To-do list >>
[a] Could you transcribe the stretch of the deadlock email from "On Fri, Sep 25, 2009 at 5:28" through "of this deadlock."?
[b] Can you go on with the email about the dlopen and malloc deadlock, picking up right after its final line?

Provided text >>

┄┄┄┄┄┄┄┄┄┄

Date: Fri, 25 Sep 2009 19:09:25 -0700

On Fri, Sep 25, 2009 at 5:28 PM, Paul Pluzhnikov <address@hidden> wrote:
> On Fri, Sep 25, 2009 at 2:04 PM, Arun Sharma <address@hidden> wrote:
>
>> This leads to a deadlock.
>
> This is one of several instances of this deadlock.
> The more common (for us) instance has noting to do with signals at all:
>
>  T1                              T2
>   calls dlopen                   calls malloc; takes malloc lock
>    takes loader lock              calls unwind to record allocation trace
>      calls calloc                  calls dl_iterate_phdr
>       waits for malloc lock         tries to get loader lock
>

True. This explains why David was trying to implement a cache of
dl_iterate_phdr() and get an API from glibc that could be used to
check if the cached data has changed.

The cache could then be updated via dl_iterate_phdr() only when it is
safe to do so (eg: in a helper thread).

>> Which brings up the question of why not drop this sigprocmask
>> completely since it's not helping?

┄┄┄┄┄┄┄┄┄┄

Provided material >>
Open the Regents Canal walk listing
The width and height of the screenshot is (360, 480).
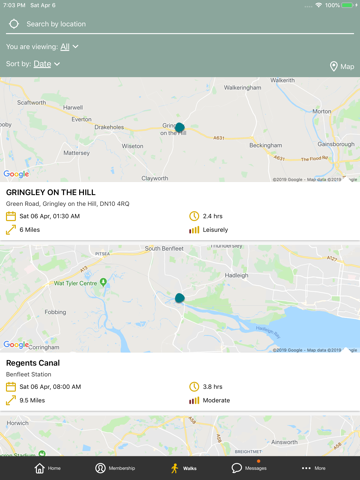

┄┄┄┄┄┄┄┄┄┄

The results >>
[a]
On Fri, Sep 25, 2009 at 5:28 PM, Paul Pluzhnikov <address@hidden> wrote:
> On Fri, Sep 25, 2009 at 2:04 PM, Arun Sharma <address@hidden> wrote:
>
>> This leads to a deadlock.
>
> This is one of several instances of this deadlock.

[b]
>
> I believe the signal *is* necessary when (default) --enable-block-signals=yes,
> for the same reason it is necessary elsewhere -- without it you can get
> interrupted in pthread_mutex_lock while the lock is in inconsistent state,
> and then crash trying to re-acquire it.

Calling anything that's not explicitly declared async signal safe from
a signal handler is illegal. So code that calls pthread_mutex_lock()
from the signal handler needs to be fixed.

In all other cases, libunwind wants to block signals mainly because it
wants to avoid the "libunwind gets interrupted by libunwind while in a
critical section" case. And you're right - it applies to the
dl_iterate_phdr() case as well.

libunwind
  dl_iterate_phdr
     signal
       libunwind
         dl_iterate_phdr

is undesirable.

I still see the call to dl_iterate_phdr() to be a problem and
surrounding it with sigprocmask() doesn't fix the problem fully. But
because it eliminates the deadlock above, I'll apply this patch as
well.

>
>> How about a different approach to the problem? Abort the unwind in the
>> unlikely event that we were holding the dl lock? Not sure if glibc
>> exposes dl_load_lock.
>
> You wish :-(

Thanks for the explanation.

>From the 2004 email threads, it looked like there was agreement on the
general outline of the cache invalidation API, but difficulties with
the actual implementation. Perhaps that's the best bet for users who
can't modify their glibc.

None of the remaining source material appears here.